走り去る子犬の後を、小さな男の子が追いかけて行った。

散歩の途中で逃げられたのかな?


よし!じゃあ、俺が捕まえてやろう!

俺は、その子犬を追いかけてダッシュした。


いくら小さくたって、犬は犬で...どんどん走ってくその姿を見失わないように、俺は懸命に走った。

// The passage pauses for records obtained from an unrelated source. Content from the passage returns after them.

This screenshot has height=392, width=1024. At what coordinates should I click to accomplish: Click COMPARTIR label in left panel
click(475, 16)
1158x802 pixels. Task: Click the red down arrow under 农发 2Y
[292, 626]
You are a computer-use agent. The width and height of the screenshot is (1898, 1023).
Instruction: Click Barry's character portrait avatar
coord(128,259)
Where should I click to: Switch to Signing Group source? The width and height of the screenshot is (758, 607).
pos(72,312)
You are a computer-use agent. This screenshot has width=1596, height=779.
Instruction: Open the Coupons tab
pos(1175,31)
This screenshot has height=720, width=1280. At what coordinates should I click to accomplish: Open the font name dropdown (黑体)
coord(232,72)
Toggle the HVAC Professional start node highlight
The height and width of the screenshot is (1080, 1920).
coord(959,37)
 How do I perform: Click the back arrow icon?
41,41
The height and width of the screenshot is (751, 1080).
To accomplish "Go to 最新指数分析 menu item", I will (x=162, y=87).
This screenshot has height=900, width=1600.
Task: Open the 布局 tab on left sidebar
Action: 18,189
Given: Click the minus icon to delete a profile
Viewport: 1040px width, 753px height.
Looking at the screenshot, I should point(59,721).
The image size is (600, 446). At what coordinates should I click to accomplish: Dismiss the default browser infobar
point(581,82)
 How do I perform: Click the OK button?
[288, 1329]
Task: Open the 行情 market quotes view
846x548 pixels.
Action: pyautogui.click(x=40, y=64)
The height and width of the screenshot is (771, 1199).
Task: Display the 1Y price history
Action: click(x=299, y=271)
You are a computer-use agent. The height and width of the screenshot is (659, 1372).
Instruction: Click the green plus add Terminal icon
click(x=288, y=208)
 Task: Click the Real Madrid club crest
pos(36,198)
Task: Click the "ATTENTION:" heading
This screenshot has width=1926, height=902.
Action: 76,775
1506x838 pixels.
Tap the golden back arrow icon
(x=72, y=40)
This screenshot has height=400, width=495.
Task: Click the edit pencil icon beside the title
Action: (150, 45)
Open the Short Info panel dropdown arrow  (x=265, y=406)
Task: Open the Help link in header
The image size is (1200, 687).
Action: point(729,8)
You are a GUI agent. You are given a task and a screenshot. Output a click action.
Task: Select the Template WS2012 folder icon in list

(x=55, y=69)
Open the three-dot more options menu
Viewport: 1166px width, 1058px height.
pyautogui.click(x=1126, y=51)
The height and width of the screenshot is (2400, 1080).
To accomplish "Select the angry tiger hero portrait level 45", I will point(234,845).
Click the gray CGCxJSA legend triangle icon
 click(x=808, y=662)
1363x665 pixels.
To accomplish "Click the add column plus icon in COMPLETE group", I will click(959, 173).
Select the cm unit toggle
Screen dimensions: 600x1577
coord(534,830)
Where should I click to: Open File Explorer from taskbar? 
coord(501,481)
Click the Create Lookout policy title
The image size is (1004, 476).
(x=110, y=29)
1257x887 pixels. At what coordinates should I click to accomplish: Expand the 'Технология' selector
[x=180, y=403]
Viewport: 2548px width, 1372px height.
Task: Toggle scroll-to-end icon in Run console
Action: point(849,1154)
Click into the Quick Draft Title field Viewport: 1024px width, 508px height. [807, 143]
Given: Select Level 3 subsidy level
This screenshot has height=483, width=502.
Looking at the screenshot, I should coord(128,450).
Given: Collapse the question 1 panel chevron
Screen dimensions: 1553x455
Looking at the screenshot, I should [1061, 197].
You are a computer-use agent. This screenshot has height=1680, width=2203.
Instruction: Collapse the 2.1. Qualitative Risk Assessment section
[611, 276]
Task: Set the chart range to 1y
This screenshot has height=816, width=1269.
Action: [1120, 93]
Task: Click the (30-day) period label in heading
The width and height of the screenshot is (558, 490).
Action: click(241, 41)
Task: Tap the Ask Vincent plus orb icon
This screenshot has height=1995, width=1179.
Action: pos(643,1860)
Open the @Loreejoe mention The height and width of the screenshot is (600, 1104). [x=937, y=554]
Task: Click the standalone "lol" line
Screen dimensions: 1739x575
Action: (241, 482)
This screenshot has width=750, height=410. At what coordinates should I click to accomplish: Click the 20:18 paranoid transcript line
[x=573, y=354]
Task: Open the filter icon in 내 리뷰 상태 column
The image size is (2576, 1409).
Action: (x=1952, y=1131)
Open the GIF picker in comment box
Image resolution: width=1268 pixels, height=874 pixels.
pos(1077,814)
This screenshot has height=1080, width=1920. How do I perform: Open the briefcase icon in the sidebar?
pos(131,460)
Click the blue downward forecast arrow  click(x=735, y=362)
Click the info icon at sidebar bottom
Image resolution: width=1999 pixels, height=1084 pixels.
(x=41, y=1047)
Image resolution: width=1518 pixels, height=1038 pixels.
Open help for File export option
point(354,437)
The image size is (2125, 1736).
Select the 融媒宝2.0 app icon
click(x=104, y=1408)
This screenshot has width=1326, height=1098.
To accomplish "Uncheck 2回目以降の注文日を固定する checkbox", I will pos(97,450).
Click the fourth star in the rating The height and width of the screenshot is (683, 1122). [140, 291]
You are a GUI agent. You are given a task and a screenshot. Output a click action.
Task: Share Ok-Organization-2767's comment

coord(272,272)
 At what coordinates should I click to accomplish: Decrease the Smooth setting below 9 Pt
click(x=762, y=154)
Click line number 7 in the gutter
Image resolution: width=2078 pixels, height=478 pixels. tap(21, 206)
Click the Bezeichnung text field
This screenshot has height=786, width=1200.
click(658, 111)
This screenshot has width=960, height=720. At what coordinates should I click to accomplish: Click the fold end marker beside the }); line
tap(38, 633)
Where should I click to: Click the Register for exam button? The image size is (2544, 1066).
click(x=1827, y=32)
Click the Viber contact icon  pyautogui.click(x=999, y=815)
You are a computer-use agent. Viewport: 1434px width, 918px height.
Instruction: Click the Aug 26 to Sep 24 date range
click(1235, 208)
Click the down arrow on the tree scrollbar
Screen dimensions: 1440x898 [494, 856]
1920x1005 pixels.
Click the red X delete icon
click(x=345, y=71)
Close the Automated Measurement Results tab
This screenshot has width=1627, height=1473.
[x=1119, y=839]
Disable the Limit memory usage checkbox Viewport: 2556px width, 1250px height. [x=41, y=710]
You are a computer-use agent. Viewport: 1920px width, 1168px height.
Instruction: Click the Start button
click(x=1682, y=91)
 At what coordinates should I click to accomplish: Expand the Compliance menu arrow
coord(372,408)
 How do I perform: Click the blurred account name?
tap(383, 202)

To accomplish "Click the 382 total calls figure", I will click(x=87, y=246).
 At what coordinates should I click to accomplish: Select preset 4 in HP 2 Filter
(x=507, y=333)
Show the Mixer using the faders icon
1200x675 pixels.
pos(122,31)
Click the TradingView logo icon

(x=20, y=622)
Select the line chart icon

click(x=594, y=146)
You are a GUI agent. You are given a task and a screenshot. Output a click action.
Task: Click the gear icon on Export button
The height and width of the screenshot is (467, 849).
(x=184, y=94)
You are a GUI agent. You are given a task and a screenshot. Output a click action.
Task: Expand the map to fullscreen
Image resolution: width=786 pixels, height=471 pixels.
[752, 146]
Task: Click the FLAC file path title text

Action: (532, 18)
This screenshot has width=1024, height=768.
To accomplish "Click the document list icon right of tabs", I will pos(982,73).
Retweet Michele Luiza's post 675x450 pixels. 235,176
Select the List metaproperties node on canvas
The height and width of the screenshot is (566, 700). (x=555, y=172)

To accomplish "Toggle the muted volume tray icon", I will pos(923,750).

銀杏の並木道を抜け、噴水の広場まで追いかけてくると、子犬が一台の車の横で座っているのが見えた。

よくある移動販売の車だった。

あ~、よかった。座ってるから、今のうちなら捕まえられそう...


俺は、子犬を刺激しないように、ゆっくりと近づいた。




「なんだよ~、どっから来たんだお前?腹空いてんのか?」




.........



この...声......

「じゃあ、一個やるよ...ほら、こっちおいで...」






.........まさか??



俺はその、フランクフルトを売る車に一歩一歩近づいて行った。




そこには......

会いたくて会いたくて仕方なかった、
その人が、子犬に笑いかけていた。





「...さとし...智なの?」


「......じゅん...」



その青い車の中からこっちを見ているのは...

忘れろったって、忘れるられる筈なんかない、
いつだって、どんな時だって胸の中にあった...


毎日夢にまで見ていたその人...大野先生が、そこにいた。



俺は夢を見てるのか?

会いたいって、そればっかり思っていたから、
ついに幻想が見えるようになってしまったのか...


おばけ...な訳ないか?昼間だし...

強いて言うなら、生霊とか?


言葉も出ずに、その場に立ち尽くしている俺に、

「潤?...ホントに潤なの??」

って...

車の中で、微笑む智は、俺の前から居なくなってしまったあの頃より、髪が長くて、少し痩せた感じに見えた。